А Савельевой дом не понравился. Мало того, она уставилась на шестиугольные башенки и остроконечную крышу с нескрываемым отвращением. Чокнутая, до сих пор верит в глупые детские страшилки.
Пока остальные рассматривали дом, Жуан взял командование на себя, будто считая себя единственным хозяином. Ну ну, Влад мысленно усмехнулся.
Когда тяжеленная, окованная железом дверь наконец распахнулась, Дарина и Сивцова начали проявлять очевидное нетерпение, и Жуан, поступив как джентльмен, пропустил барышень вперед.
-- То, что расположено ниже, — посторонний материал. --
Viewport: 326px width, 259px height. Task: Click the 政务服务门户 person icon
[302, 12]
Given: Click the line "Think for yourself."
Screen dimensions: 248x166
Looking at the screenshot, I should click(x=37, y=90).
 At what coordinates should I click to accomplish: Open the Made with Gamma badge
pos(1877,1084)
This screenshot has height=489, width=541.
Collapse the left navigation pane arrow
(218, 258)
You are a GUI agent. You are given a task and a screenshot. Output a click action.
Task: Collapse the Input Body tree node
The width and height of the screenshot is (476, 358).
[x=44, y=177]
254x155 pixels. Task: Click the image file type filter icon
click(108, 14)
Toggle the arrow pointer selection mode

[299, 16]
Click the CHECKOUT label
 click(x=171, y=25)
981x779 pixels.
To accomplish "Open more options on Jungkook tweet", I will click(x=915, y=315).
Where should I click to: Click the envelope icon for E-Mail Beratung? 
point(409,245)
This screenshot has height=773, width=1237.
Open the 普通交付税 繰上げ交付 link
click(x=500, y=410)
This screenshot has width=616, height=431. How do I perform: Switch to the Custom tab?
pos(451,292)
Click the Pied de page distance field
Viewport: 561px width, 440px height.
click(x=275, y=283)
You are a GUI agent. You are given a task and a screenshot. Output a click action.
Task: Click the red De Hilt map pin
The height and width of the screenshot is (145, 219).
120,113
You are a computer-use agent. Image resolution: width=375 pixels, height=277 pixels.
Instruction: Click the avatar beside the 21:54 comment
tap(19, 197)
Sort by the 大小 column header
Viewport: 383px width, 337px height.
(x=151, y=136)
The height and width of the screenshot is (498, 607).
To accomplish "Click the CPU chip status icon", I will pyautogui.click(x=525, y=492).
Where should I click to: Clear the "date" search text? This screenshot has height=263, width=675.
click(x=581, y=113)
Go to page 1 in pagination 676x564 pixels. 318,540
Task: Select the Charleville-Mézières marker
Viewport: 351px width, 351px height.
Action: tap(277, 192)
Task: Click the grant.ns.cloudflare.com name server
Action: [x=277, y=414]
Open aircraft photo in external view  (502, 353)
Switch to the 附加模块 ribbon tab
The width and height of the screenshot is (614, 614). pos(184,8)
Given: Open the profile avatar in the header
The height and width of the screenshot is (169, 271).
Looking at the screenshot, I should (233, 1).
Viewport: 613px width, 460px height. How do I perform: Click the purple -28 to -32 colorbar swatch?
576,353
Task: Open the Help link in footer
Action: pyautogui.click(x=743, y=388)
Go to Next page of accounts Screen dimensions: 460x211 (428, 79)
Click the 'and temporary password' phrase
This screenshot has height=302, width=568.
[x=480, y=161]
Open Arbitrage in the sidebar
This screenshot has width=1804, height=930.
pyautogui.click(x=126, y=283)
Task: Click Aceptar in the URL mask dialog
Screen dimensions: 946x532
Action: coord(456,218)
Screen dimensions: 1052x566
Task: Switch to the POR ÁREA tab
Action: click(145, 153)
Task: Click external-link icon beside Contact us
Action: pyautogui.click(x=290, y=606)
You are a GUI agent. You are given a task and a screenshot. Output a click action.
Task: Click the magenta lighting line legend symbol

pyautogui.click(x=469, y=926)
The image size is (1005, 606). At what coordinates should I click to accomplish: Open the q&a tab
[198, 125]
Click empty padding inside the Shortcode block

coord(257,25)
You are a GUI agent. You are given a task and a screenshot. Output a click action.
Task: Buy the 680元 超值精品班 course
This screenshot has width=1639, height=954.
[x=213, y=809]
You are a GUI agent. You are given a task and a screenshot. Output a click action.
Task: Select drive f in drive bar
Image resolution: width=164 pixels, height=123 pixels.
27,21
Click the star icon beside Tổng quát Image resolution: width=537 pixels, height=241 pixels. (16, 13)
Повторять приглашение дважды не потребовалось. Единственной, кто не спешил им воспользоваться, была Савельева.
Подталкивать даму в спину было очень невежливо, но уж больно эта дама его раздражала. Сердце до сих пор кровью обливалось, стоило только вспомнить о проколотых колесах джипа.
– Убери лапы, – прошипела Савельева, но с места все таки сдвинулась.
В доме гуляло эхо. Было непонятно, то ли это особенности архитектуры, то ли все таки просчет строителей. Женские каблучки звонко цокали по отполированным до зеркального блеска каменным плитам. Стены просторного зала, в котором они очутились, были обшиты резными деревянными панелями. Влад присмотрелся – на каждой панели отдельная сцена: либо охотничья, либо батальная. Он не удержался от искушения потрогать теплое, чуть шершавое дерево. Так сразу и не поймешь, старинная это вещь или хорошо сработанный новодел. А еще в зале имелась лестница, ведущая на второй этаж. Массивные дубовые балясины фактурой и цветом повторяли стенные панели.